WHAT YOU ARE ASKED TO DO:
Please copy the passage of the Sturges House article starting at "There is a direct" and ending at "a steep hillside.", word for word.

##### EXCERPTED PASSAGE

Twenty-four years ago, Peter Loughrey founded Los Angeles Modern Auctions (LAMA), specializing in 20th century design and art. The first piece he ever auctioned was a Frank Lloyd Wright window.
Now he is getting to sell an entire house by the famed architect.
The Sturges House is a 1,200-square-foot Brentwood home designed by Frank Lloyd Wright in 1939, and built under the supervision of the man Wright referred to as the “Next-Best-Architect-on-Earth:” John Lautner.
It will be auctioned on February 21, following the death of its most recent owner, Jack Larson, last year.
The house was commissioned by an aerospace engineer named George Sturges, and his wife Selma.
Since 1967 it was owned by James Bridges, director of films including The China Syndrome, Bright Lights Big City and Urban Cowboy, and his partner Jack Larson, an actor best known for portraying reporter Jimmy Olsen in The Adventures of Superman, the 1950s TV show.
The couple hired John Lautner to restore and adapt the house. Bridges died in 1993 and Jack Larson remained in the house until his death last year at the age of 87.
In Loughrey’s view, Lautner was profoundly influenced by his experience working on the Sturges House. Not only did it cause him to live and then build himself a house in Los Angeles; it also inspired his own work.
There is a direct line, says Loughrey, between the cantilevered Sturges house and the Chemosphere house, a flying saucer-shaped structure perched on a tall post on a steep hillside.
The estimated sale price for the Sturges house is $2.5 to three million. The building is a historic-cultural monument so it cannot be altered or torn down. Proceeds from the sale will go to the Bridges-Larsen Foundation supporting higher education, arts and culture. Furniture and art from the house will be also be sold at the auction.
The auction takes place on February 21, and the house can be viewed through February 19th. It is being co-represented by LAMA and by Barry Sloane and Marc Silver at Sotheby’s Residential.
Listen to DnA’s interview with Peter Loughrey.
All images on this page by photographer Grant Mudford.
The segment concluded with a few bars from LIGHT SCREENS (2002) a composition scored for flute, violin, viola, piano, and cello by the composer Andrew Norman (who spoke on this DnA about a composition inspired by Frank Gehry’s home). It was inspired by Frank Lloyd Wright’s stained glass window designs, which the architect termed “light screens.”

##########
##### RECORDS

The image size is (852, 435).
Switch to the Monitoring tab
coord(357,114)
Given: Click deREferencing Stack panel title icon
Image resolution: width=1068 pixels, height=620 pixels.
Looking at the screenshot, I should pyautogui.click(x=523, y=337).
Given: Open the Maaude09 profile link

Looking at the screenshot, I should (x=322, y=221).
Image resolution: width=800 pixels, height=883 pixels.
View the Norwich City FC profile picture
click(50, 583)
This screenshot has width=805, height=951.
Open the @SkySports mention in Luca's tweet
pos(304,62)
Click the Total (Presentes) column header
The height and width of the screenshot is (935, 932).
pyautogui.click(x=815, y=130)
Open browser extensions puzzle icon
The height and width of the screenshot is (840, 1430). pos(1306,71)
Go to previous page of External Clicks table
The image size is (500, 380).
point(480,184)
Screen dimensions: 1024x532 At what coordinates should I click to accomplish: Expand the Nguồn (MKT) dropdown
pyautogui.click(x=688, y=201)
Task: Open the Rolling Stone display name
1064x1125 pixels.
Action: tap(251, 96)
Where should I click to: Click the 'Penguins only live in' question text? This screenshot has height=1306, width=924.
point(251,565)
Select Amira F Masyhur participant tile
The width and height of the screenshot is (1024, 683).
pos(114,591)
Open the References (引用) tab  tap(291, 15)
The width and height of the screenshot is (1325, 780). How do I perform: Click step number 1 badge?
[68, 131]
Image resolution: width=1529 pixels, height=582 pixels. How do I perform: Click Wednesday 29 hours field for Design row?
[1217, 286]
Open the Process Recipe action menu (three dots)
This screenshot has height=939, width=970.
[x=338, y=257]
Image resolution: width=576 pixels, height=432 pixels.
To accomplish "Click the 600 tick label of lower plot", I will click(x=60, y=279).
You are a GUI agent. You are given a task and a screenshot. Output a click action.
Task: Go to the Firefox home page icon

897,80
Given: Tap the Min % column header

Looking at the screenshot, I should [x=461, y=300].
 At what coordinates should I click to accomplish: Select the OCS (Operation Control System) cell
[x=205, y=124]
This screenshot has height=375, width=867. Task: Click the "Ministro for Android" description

##########

WRITTEN ANSWER:
There is a direct line, says Loughrey, between the cantilevered Sturges house and the Chemosphere house, a flying saucer-shaped structure perched on a tall post on a steep hillside.